In Foothill Communities v. County of Orange (4th Dist. 2014), 2014 WL 108975, the County of Orange approved a 153-unit senior housing development on 7 acres in the middle of a neighborhood zoned residential single-family by creating a new ‘senior residential housing land use’ zoning district and then rezoning the subject property to that designation. The legal issue was whether this constituted illegal “spot zoning”.
“The essence of spot zoning is irrational discrimination.’ ‘Spot zoning is one type of discriminatory zoning ordinance [which] occurs where a small parcel is restricted and given lesser rights than the surrounding property, as where a lot in the center of a business or commercial district is limited to uses for residential purposes thereby creating an “island” in the middle of a larger area devoted to other uses…Usually spot zoning involves a small parcel of land, the larger the property the more difficult it is to sustain an allegation of spot zoning….Likewise, where the “spot” is not an island but is connected on some sides to a like zone the allegation of spot zoning is more difficult to establish since lines must be drawn at some point….[However,] [e]ven where a small island is created in the midst of less restrictive zoning, the zoning may be upheld where rational reason in the public benefit exists for such a classification.”
The court first held that spot zoning exists whenever a small parcel of land is subject to either more or less restrictive zoning than the surrounding property. (In most spot zoning cases, the plaintiff is complaining that use restrictions imposed on the smaller parcel are unreasonable and discriminatory.).
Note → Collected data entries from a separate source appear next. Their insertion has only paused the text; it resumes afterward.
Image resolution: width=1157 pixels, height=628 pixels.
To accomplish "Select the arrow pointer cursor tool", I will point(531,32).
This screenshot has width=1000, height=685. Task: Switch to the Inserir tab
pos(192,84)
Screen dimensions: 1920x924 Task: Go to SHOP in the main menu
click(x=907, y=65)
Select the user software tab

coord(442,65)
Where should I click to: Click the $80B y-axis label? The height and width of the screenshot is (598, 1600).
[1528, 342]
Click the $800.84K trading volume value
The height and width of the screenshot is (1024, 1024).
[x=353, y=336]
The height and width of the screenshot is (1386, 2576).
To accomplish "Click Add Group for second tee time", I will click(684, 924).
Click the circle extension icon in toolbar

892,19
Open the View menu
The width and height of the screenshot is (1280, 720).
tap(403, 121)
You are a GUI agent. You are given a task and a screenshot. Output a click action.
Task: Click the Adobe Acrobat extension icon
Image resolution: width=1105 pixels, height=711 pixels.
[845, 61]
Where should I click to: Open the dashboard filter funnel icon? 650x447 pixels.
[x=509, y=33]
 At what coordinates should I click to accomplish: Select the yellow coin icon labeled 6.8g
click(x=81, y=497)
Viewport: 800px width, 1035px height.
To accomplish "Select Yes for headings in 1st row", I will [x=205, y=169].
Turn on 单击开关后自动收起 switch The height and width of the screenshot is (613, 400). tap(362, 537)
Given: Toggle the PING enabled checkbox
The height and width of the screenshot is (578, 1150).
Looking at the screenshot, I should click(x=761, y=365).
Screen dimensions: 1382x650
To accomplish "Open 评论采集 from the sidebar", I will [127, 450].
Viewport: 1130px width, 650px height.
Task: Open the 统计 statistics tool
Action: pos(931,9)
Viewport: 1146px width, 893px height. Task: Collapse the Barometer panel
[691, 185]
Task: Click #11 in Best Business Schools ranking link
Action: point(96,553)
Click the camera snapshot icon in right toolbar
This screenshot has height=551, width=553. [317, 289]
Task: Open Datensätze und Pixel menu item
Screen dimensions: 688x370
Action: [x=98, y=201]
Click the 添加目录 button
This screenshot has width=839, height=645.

But that did not end the court’s inquiry, because spot zoning may or may not be permissible depending on the circumstances. The plaintiff in Foothill Communities argued that this particular instance of spot zoning should not be permitted because it was inconsistent with the applicable specific plan and general plan.
The court, however, rejected those arguments, finding that the county’s consistency determinations were adequately supported in the record.
©2014 Miles J. Dolinger. This article is not intended to and does not constitute legal advice or a solicitation for the formation of an attorney-client relationship.